Here is a summary of the labor composition in the past year: all the new jobs have been part-time jobs!

But wait there's even more, because now that the primary season is over and we enter the heart of election season and political talking points will be thrown around left and right, especially in the context of the immigration crisis created intentionally by the Biden administration which is hoping to import millions of new Democratic voters (maybe the US can hold the presidential election in Honduras or Guatemala, after all it is their citizens that will be illegally casting the key votes in November), what we find is that in February, the number of native-born workers tumbled again, sliding by a massive 560K to just 129.807 million. Add to this the December data, and we get a near-record 2.4 million plunge in native-born workers in just the past 3 months (only the covid crash was worse)!

The offset? A record 1.2 million foreign-born (read immigrants, both legal and illegal but mostly illegal) workers added in February!

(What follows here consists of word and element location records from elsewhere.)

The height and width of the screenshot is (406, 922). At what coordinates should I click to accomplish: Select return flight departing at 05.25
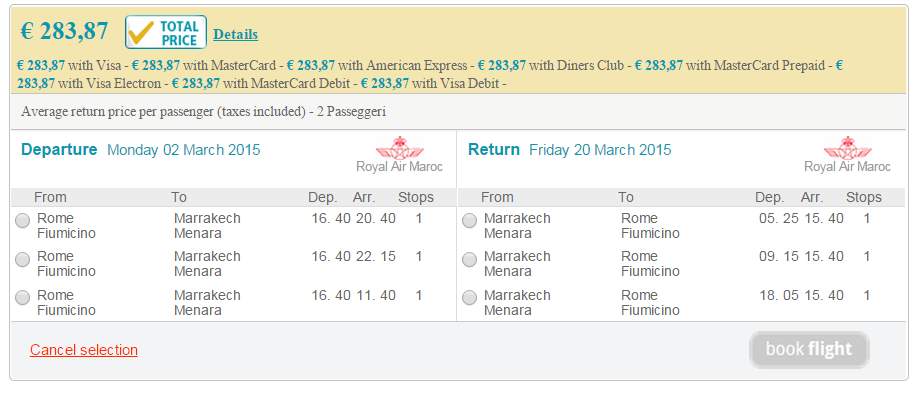click(469, 221)
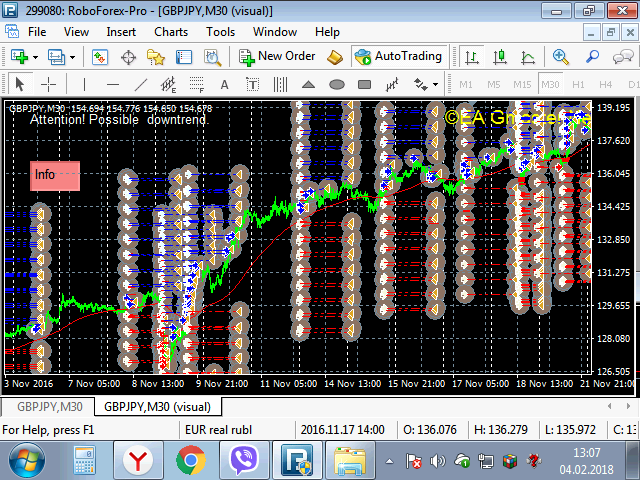Open the arrows objects dropdown
Image resolution: width=640 pixels, height=480 pixels.
(x=434, y=84)
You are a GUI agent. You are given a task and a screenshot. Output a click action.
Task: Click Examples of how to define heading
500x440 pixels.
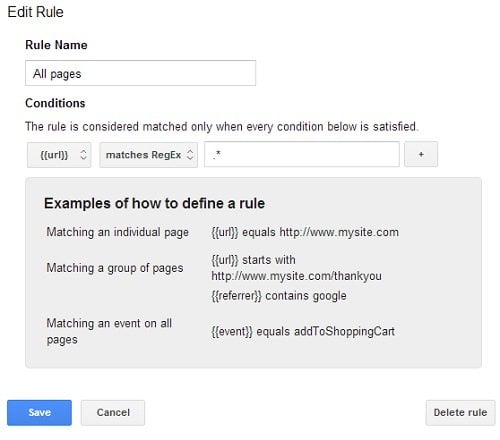point(154,203)
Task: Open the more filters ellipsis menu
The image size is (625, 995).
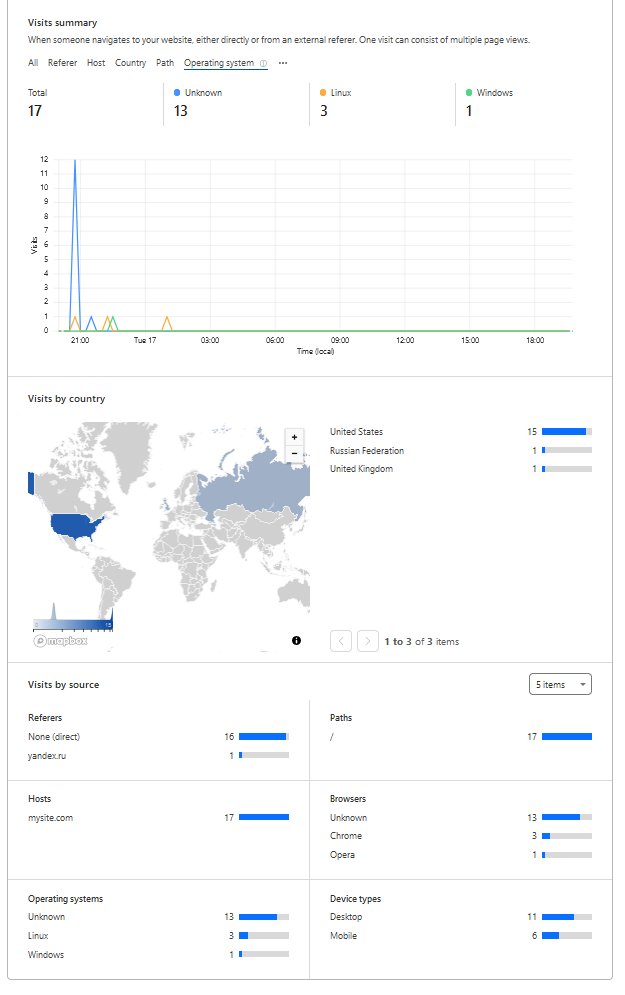Action: coord(283,63)
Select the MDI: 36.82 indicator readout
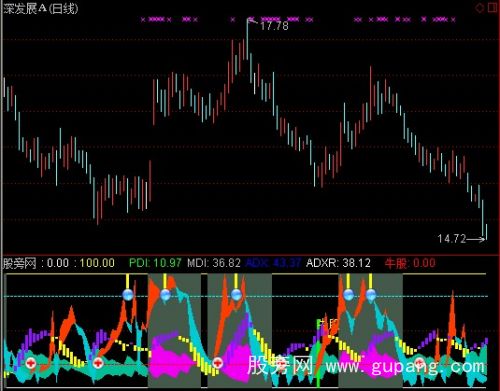Viewport: 500px width, 391px height. coord(214,263)
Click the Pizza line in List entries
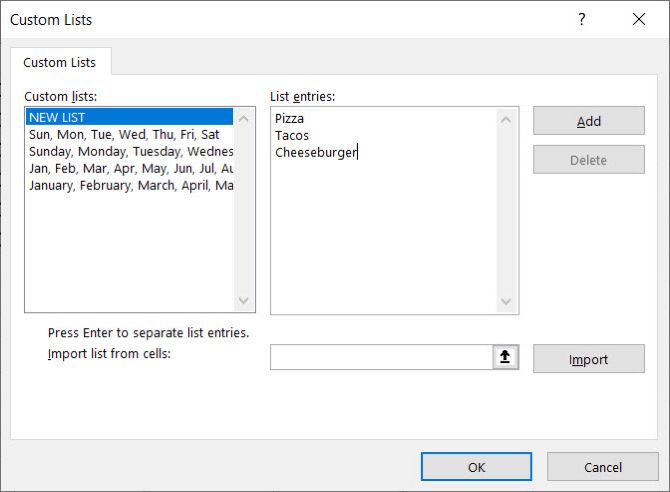670x492 pixels. click(289, 118)
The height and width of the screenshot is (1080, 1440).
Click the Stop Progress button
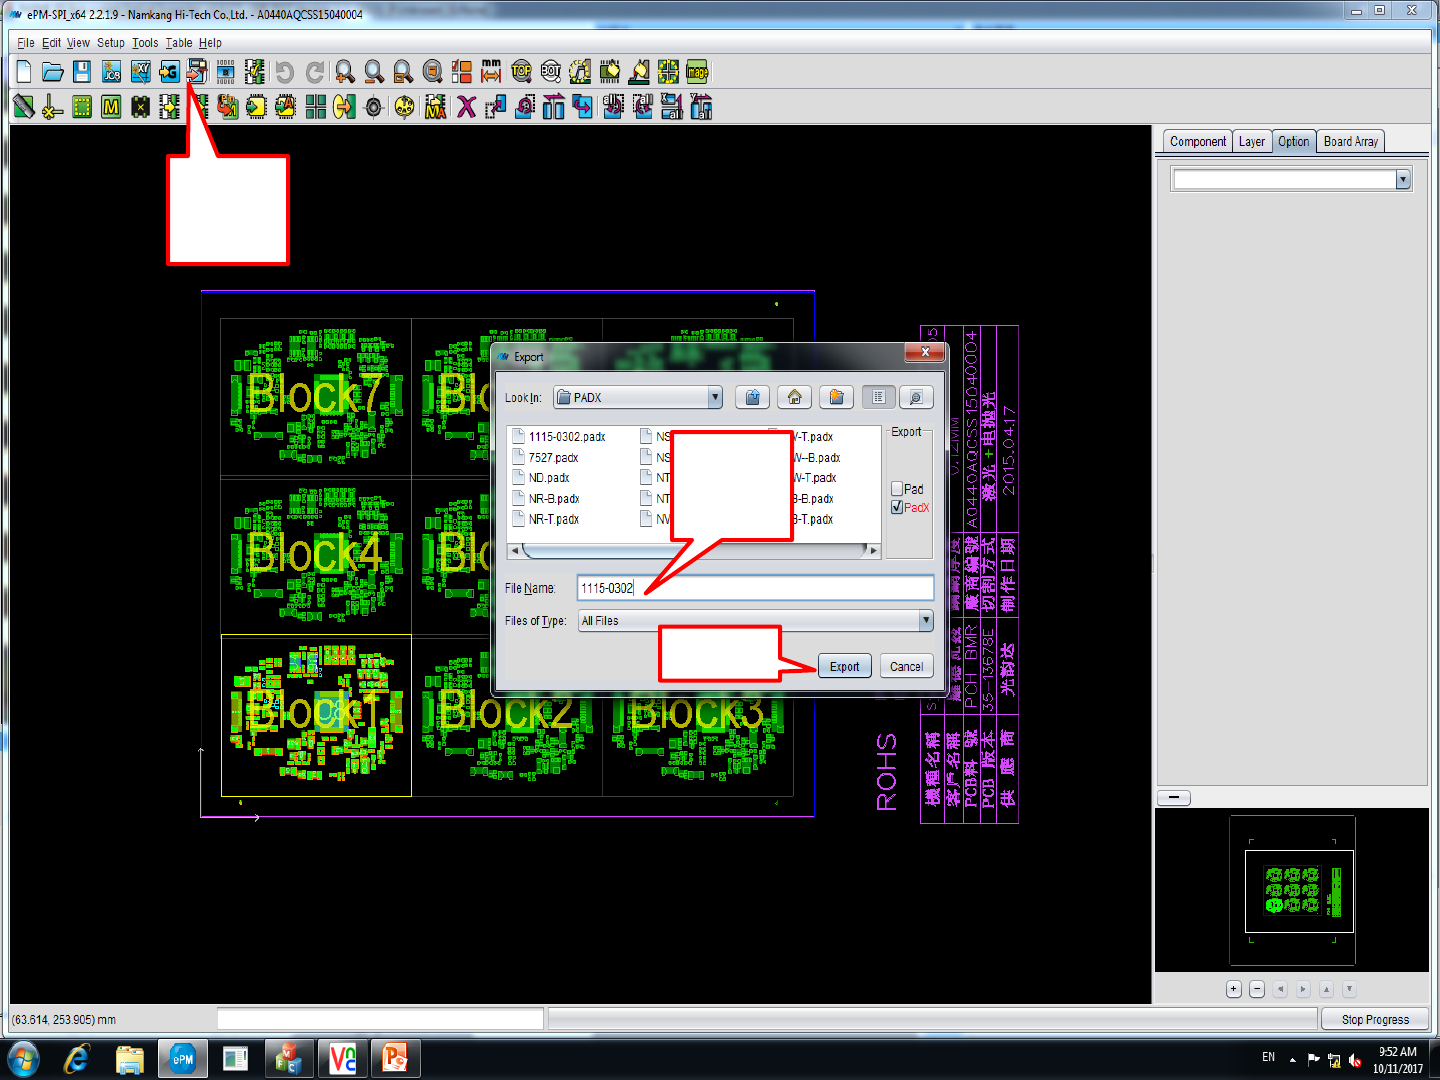(x=1374, y=1020)
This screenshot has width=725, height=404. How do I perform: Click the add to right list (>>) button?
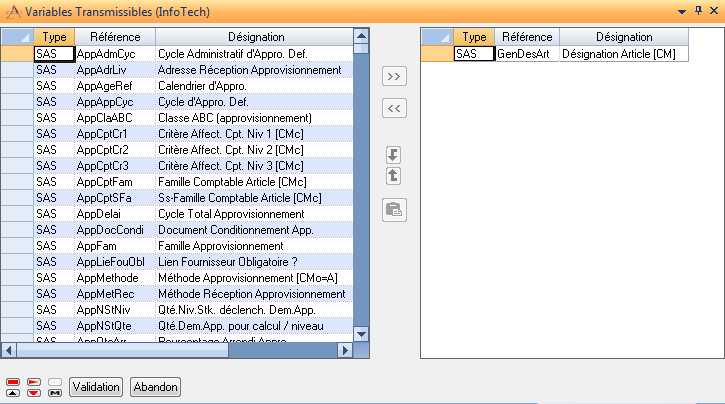[x=395, y=77]
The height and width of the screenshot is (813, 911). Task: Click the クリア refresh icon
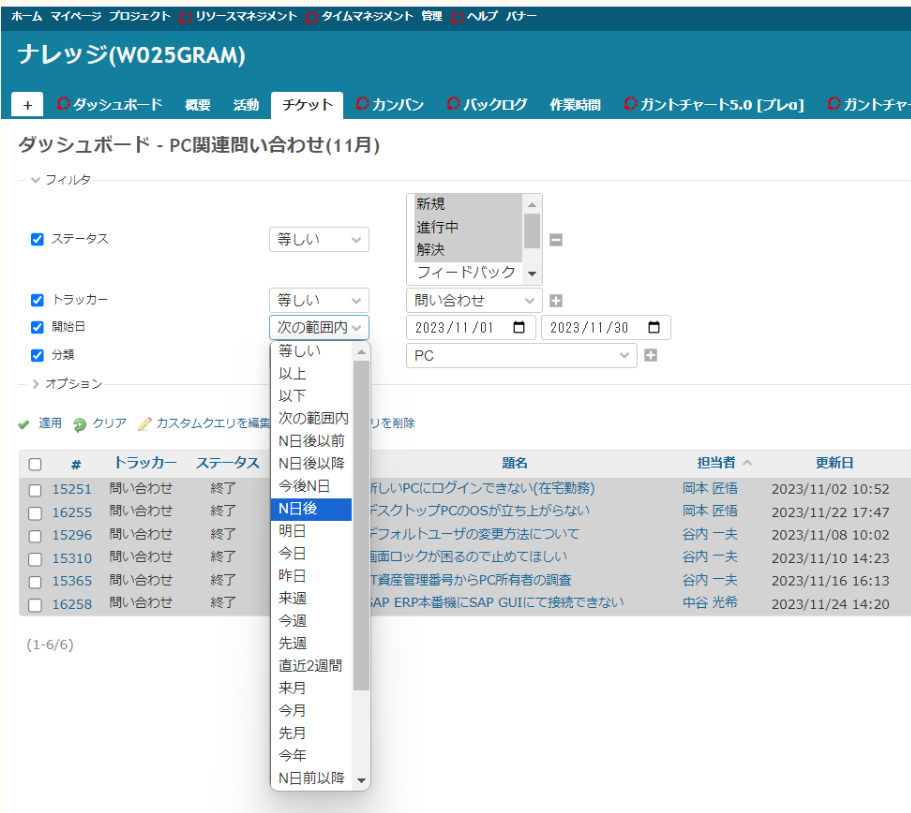pos(79,424)
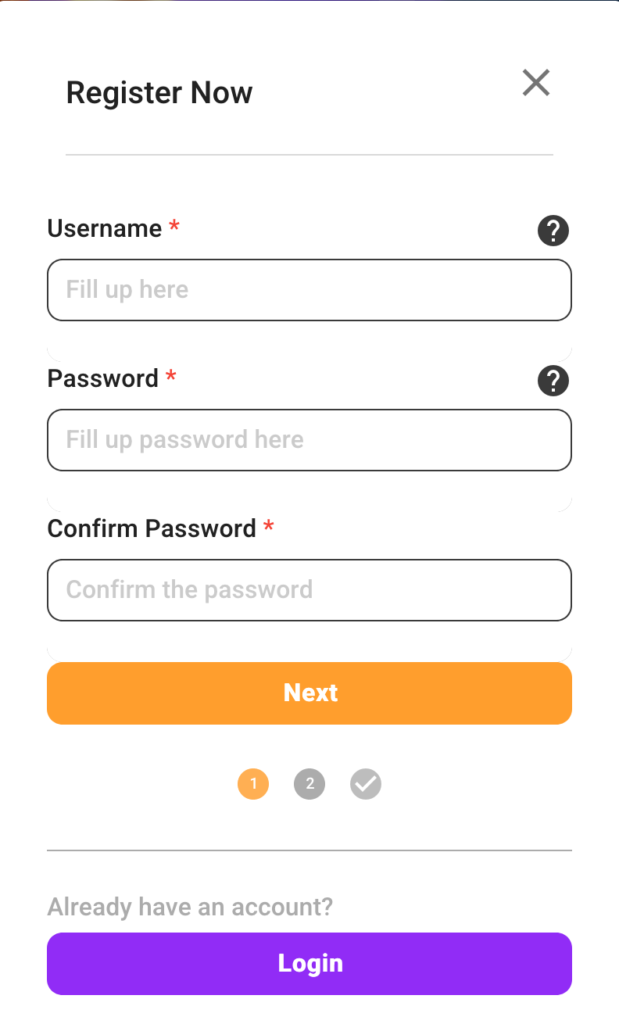Click the X to dismiss the registration dialog
Image resolution: width=619 pixels, height=1024 pixels.
pyautogui.click(x=536, y=83)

Said otherwise, not only has all job creation in the past 6 years has been exclusively for foreign-born workers...

Source: St Louis Fed FRED Native Born and Foreign Born

... but there has been zero job-creation for native born workers since June 2018!

This is a huge issue - especially at a time of an illegal alien flood at the southwest border...

... and is about to become a huge political scandal, because once the inevitable recession finally hits, there will be millions of furious unemployed Americans demanding a more accurate explanation for what happened - i.e., the illegal immigration floodgates that were opened by the Biden admin.

Which is also why Biden's handlers will do everything in their power to insure there is no official recession before November... and why after the election is over, all economic hell will finally break loose. Until then, however, expect the jobs numbers to get even more ridiculous.